PROBLEM DETAILS: Continue the passage on consent training and the culture of hockey, writing on from its last sentence.

SELECTED PASSAGE:
------------------------------------------------
The consent training follows a Planned Parenthood model dubbed “FRIES,” which explains that consent must be freely given, reversible, informed, enthusiastic and specific.

“Reversible” means that partners can change their minds at any time. “Informed” includes wearing a condom if this was agreed to; taking it off without a partner’s knowledge (known as “stealthing”) means the sex is no longer informed. “Enthusiastic” means doing things that partners really want to do, not things they’ve been pressed to do. (Ms. Casselman said that in past discussions, male athletes have shown much confusion on this point – the difference between a partner’s voluntary consent, and acquiescence after being worn down by repeated asks.) “Specific” means that when partners consent to one act, they don’t automatically agree to another.

It remains unclear how successful such training is in changing behaviour in the long run. From past sessions, Ms. Casselman’s staff have witnessed a shift in young men’s knowledge and understanding. But they’ve not had sufficient resources to evaluate the program’s effectiveness long-term.

Ms. Casselman and other experts said that beyond a one-off educational session, sports bodies need to reinforce the message with ongoing training, strong policies, zero tolerance for harmful behaviour and consistent examples set by leaders.

Jake Stika, Vancouver co-founder and executive director of Next Gen Men, a non-profit organization that focuses on masculinity, has worked with other sports organizations doing damage control after similar crises.

“We’ve seen them have the target on their back and look for a performative way out, to calm it all down. We haven’t seen the follow-through,” Mr. Stika said. “You’re not going to undo this culture in a two-hour training.”

If the hope is genuinely to shift toxic masculinity in hockey and other sports, more focus needs to fall on coaches, he said. “It’s the coaches who, year over year, work with hundreds of athletes and maintain the culture of those environments.”

The clandestine, chauvinistic banter of hockey dressing rooms also needs a hard look, according to Shannon Moore, assistant professor in education at the University of Manitoba.
------------------------------------------------
DATASET SECTION:
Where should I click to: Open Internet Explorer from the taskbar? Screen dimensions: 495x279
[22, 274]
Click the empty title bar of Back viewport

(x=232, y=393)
------------------------------------------------
OUTPUT OF THE TASK:
Last year, Prof. Moore and her colleagues conducted in-depth interviews with 21 male hockey players ages 20 to 57; all had variously played from the Junior A level up to the NHL.

The athletes described disturbing moments from their years in an insular culture, where young men were put on a pedestal. Players spoke about teammates who received nude photographs from sexual partners in confidence, only to pass them around the dressing room as a “team-building exercise.” They recalled coaches saying things like, “Hit it like you’d hit your girlfriend,” on the ice. A teammate was given a coat hanger at a party after his girlfriend had an abortion.

Prof. Moore described a disconnect between some of the players’ school lessons about consent – about treating the people as full human beings – and the realities within hockey culture. Some players said coaches would recommend they leave their phones at home while partying, encouraging a “don’t get caught” mentality.

She said the players were troubled by what they had witnessed and failed to speak out against, questioning the absence of adults in it all.

“As they left the game of hockey and came to be part of loving relationships later in life, they looked back and wondered, ‘What did I do?’” Prof. Moore said. “They were starting to feel irreconcilable moments in their lives about who hockey expected them to be and what they knew it was to be a good person.”